Start at the line with "969x555 pixels." in the records below, stop at the line with "Click the 'No", and return every line in that span exactly, the two end lines included.

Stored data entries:
++++++

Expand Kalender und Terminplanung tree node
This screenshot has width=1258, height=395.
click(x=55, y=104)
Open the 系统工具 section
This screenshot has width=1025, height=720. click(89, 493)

++++++

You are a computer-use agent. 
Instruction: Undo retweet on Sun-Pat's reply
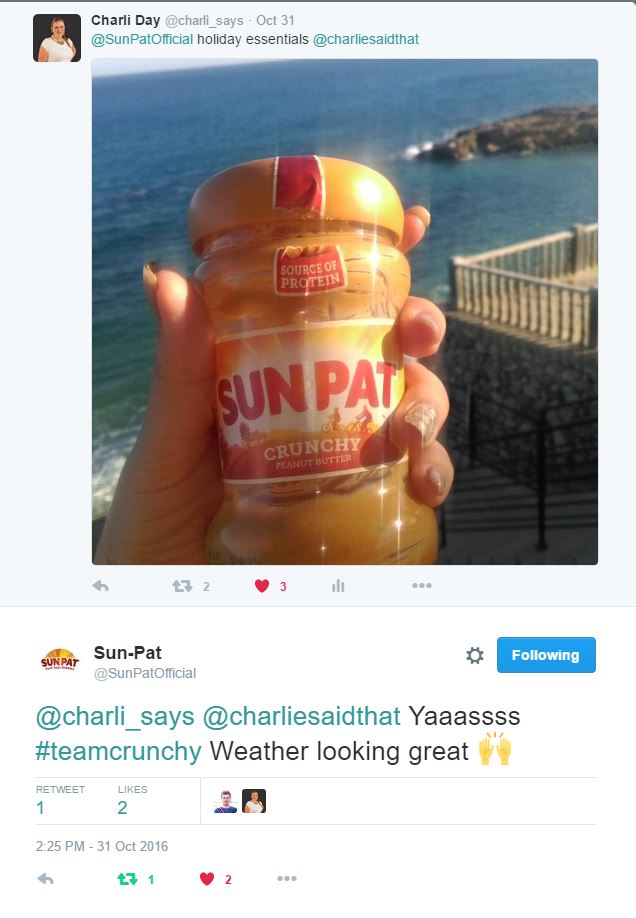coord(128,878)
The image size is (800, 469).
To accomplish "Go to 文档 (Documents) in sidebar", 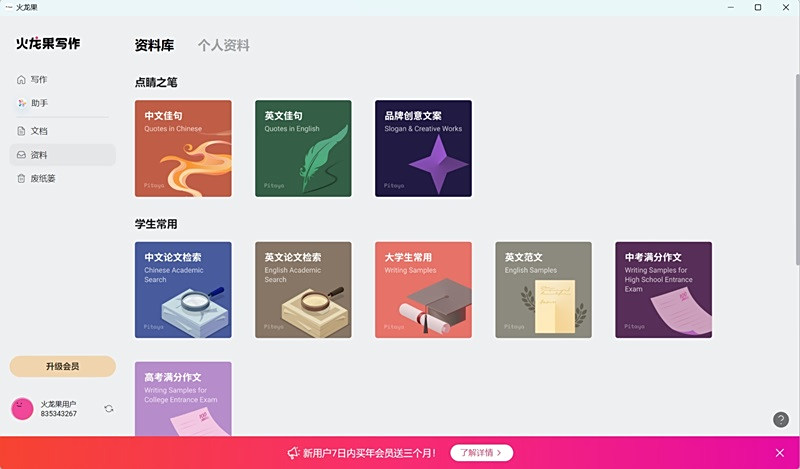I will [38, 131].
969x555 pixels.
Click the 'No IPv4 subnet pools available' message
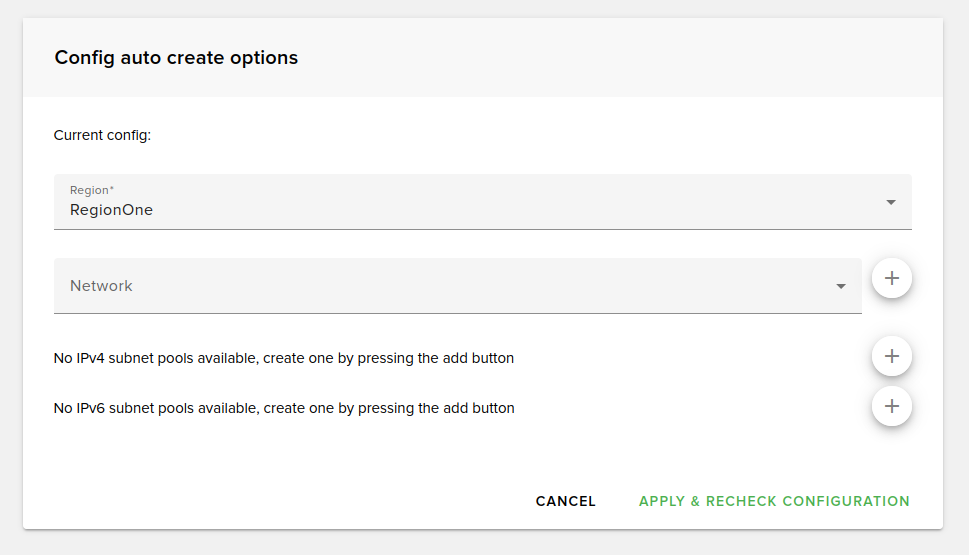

++++++

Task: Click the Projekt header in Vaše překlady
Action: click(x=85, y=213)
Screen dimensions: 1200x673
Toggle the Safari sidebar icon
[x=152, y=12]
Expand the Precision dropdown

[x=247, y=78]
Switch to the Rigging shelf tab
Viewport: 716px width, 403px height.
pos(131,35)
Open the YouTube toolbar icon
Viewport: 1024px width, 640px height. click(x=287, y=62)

++++++

### YOUR SOLUTION
969x555 pixels.
Click the 'No IPv4 subnet pools available' message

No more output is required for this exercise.